Faster Superword Tokenization
Craig W. Schmidt, Chris Tanner, and Yuval Pinter

TL;DR
This paper introduces a significantly faster training method for superword tokenization algorithms like BoundlessBPE and SuperBPE, enabling practical use and open-source implementations.
Contribution
It presents a two-phase training approach that speeds up superword tokenization algorithms by over 600 times while maintaining identical results.
Findings
Training time reduced from 4.7 CPU days to under 10 minutes.
Achieved over 600x speedup in training superword tokenization algorithms.

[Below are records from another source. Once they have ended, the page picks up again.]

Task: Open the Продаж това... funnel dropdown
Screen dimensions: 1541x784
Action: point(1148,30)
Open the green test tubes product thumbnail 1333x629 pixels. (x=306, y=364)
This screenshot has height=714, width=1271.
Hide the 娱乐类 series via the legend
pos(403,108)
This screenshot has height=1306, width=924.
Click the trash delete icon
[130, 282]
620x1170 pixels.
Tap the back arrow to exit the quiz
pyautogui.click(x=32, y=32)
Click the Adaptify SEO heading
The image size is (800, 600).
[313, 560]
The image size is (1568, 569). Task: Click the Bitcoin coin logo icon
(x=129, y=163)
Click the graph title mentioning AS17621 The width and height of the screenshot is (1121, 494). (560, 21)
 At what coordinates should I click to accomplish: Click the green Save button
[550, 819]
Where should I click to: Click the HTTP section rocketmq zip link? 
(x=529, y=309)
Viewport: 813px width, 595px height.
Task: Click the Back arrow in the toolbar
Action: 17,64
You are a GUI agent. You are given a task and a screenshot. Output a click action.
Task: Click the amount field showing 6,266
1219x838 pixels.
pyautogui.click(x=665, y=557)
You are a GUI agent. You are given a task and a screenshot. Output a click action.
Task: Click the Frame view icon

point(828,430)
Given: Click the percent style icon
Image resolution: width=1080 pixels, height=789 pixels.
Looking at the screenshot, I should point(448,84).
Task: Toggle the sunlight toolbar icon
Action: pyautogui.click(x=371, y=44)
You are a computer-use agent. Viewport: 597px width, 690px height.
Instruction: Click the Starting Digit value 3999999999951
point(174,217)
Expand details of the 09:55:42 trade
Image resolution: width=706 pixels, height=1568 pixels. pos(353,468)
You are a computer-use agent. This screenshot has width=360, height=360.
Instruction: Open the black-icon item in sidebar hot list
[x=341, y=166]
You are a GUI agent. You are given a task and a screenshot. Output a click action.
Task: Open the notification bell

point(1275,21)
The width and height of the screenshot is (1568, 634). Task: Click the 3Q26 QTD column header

Provided open-source Python and Rust implementations for practical use.
Abstract
Byte Pair Encoding (BPE) is a widely used tokenization algorithm, whose tokens cannot extend across pre-tokenization boundaries, functionally limiting it to representing at most full words. The BoundlessBPE and SuperBPE algorithms extend and improve BPE by relaxing this limitation and allowing the formation of superwords, which are combinations of pretokens that form phrases. However, previous implementations were impractical to train: for example, BoundlessBPE took 4.7 CPU days to train on 1GB of data. We show that supermerge candidates, two or more consecutive pretokens eligible to form a supermerge, can be aggregated by frequency much like regular pretokens. This avoids keeping full documents in memory, as the original implementations of BoundlessBPE and SuperBPE required, leading to a significant training speedup. We present a two-phase formulation of BoundlessBPE that separates…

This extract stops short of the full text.